- **СТРАНИЦА**

В то время, как большая часть историков рассматривают Левкиппа заодно с Демокритом, Виндельбанд считает возможным исследовать порознь две стадии развития атомизма. В первой из них, представленной Левкиппом, автор видит очевидную зависимость от элейцев; во второй, т. е. в системе Демокрита, он усматривает явное влияние учения Протагора, хотя далеко не сходится с Риттером по вопросу относительно причисления Демокрита к софистам. Субъективизм Протагора, по мнению Виндельбанда, помог Демокриту переработать учение Левкиппа, в котором был основной пробел, состоящий в невозможности объяснить превращения и изменения чувственно воспринимаемых вещей.

Видя в атомах нечто вроде абсолютной реальности, Демокрит имел возможность объяснить явления окружающего мира тем, что они отличаются от этой реальности, служа лишь несовершенным её изображением.

Впрочем, и Виндельбанд вынужден признать, что одною из главных заслуг Демокрита является установка атомистики на началах естествознания, чем его система существенно отличается от учения Левкиппа. Так смотрит на дело А. Ланге в своей истории материализма, и эта точка зрения нам кажется единственно правильною, тогда как влияние Протагора на Демокрита едва ли могло быть особенно значительными. Только со времени Демокрита может идти речь об установлены научного понятия о материальном мире, хотя у Демокрита и нет указаний на какое либо единое начало, заслуживающее названия первичной материи. Объединяющим началом у Демокрита является скорее учение о единообразии законов природы, о необходимости, которую некоторые порицатели Демокрита совершенно напрасно смешивали с случайностью. Величие Демокрита именно в том и состоит, что прежние полумифологические представления о необходимости он заменил стройной системой, в которой все явления материального мира объясняются действием законов, подлежащих изучению, причем вопрос о конечных причинах, так много занимавший и предыдущие и последующие поколения философов, для него отступил на второй план, по сравнению с вопросом о зависимости, связывающей между собою различные ряды наблюдаемых фактов. Предшествуя Аристотелю по времени и уже поэтому уступая ему знаниями, Демокрит, по духу учения и приемам исследования, был, насколько мы можем судить по сохранившимся отрывочными данными, ближе к современному естествознанию, нежели Аристотель.

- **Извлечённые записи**
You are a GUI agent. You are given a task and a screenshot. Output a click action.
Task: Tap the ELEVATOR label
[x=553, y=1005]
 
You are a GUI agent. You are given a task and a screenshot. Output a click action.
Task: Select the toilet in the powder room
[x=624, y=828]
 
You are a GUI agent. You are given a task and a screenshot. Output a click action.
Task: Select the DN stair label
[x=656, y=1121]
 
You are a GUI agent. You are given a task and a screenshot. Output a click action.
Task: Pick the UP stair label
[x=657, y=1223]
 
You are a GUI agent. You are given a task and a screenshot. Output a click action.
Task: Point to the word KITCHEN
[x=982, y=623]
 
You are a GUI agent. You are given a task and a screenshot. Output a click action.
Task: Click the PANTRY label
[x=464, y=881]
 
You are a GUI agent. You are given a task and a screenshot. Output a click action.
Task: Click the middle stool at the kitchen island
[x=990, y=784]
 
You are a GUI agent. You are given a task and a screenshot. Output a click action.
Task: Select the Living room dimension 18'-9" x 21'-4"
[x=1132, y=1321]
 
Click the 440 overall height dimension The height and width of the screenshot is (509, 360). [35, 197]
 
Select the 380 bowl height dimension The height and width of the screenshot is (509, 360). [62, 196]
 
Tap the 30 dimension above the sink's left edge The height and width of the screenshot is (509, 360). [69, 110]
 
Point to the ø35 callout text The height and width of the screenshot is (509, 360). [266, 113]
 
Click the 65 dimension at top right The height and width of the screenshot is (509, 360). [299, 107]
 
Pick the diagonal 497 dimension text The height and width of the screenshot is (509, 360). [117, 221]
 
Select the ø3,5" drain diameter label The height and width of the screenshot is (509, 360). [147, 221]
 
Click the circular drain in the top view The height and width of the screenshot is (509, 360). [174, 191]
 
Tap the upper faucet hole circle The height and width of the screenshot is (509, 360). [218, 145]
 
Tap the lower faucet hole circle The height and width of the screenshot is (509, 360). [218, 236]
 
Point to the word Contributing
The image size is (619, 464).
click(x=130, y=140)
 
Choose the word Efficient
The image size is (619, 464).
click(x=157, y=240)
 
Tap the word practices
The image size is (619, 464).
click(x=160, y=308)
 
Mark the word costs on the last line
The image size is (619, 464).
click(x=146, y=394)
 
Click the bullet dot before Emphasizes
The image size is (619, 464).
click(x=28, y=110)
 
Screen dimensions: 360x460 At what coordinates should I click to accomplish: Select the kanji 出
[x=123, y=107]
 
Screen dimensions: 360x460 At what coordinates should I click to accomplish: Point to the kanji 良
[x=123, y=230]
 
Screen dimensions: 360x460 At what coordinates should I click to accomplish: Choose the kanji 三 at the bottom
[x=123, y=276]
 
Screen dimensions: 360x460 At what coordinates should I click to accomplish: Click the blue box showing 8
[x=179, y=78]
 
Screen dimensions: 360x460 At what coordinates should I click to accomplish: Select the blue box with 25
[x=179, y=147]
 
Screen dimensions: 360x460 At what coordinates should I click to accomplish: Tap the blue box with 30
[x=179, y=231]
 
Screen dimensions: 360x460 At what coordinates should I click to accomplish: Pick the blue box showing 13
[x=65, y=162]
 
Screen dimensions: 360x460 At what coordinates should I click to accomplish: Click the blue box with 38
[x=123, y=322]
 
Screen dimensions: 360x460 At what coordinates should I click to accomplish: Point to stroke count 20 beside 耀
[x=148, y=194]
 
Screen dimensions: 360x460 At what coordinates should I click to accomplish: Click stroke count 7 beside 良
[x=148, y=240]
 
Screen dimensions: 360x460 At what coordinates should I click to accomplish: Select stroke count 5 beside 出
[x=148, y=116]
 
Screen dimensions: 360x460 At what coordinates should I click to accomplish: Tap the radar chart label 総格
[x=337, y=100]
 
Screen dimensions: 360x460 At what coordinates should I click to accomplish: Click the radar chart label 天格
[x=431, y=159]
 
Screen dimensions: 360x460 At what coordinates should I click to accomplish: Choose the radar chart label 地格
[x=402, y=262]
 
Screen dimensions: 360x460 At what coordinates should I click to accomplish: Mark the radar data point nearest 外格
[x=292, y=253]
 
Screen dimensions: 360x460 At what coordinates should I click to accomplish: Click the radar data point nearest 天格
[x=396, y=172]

- **РАБОЧИЕ ЗАДАНИЯ**
1. В каком труде, согласно тексту о Демокрите, А. Ланге придерживается взгляда, что главная заслуга Демокрита состоит в установке атомистики на началах естествознания?
2. Продолжите текст о Демокрите, начав сразу после его последнего предложения.

- **ПОЛУЧЕННЫЕ ОТВЕТЫ**
1. В своей истории материализма.

2.
Это бесспорное положение иногда, однако, утрируется. Несомненно, что Демокрит не был проникнуть принципом целесообразности, господствующими в мировоззрении Аристотеля; но до новейшего времени не замечали, что в известном отношении (а именно, в смысле постановки вопроса о развитии) телеологический принцип Аристотеля, в свою очередь, ближе подошел к современному естествознанию, нежели чисто механическое начало Демокрита. Никто иной, как сам Дарвин, указал на Аристотеля в числе своих предшественников; а недавно Осборн, в талантливом, хотя очень сжатом и порою несамостоятельном очерке истории эволюционного учения, подчеркнул то обстоятельство, что Аристотель вполне сознательно отверг принцип, очень близкий к учению о естественном подборе,—стало быть понимал этот принцип, хотя и считал его ниже своей телеологии. Но этот вопрос будет подробно рассмотрен при разборе учения Аристотеля, здесь же достаточно сказать, что относительно Демокрита мы не имеем никаких сведений, которые позволили бы думать, что он, со своей механикой атомов, подошел к такому объяснению органического развития, которое содержало бы хотя намек на теорию подбора, да и вообще на какую либо теорию постепенного развития. Демокрит, правда, восхищался целесообразным устройством человеческого тела и, вообще, органических форм; далекий от приписывания этой целесообразности действию какого-либо мирового ума, он, однако, не пытался найти для неё и какого-либо биологического объяснения, хотя бы в той первобытной, грубой форме, какую мы встречаем у Эмпедокла, указавшая на гибель уродливых, созданных его собственным воображением, форм. Демокрит, по видимому, был вовсе не склонен к генетическим исследованиям; подобно тому, как в физике он искал не столько отдаленных и первичных причин, сколько описания того, как происходят явления, так и в области биологии его интересовал не столько вопрос о происхождении жизни и органических форм, сколько ближайшее исследование условий и особенностей жизни. Его объяснения были, по всей вероятности, тесно связаны с основными началами атомистики: те или иные свойства организма объяснялись свойствами специальных атомов, составляющих этот организм или его отдельные органы. Намеки на такие объяснения действительно находятся в дошедших до нас отрывках и в сведениях, сообщаемых Аристотелем и позднейшими писателями.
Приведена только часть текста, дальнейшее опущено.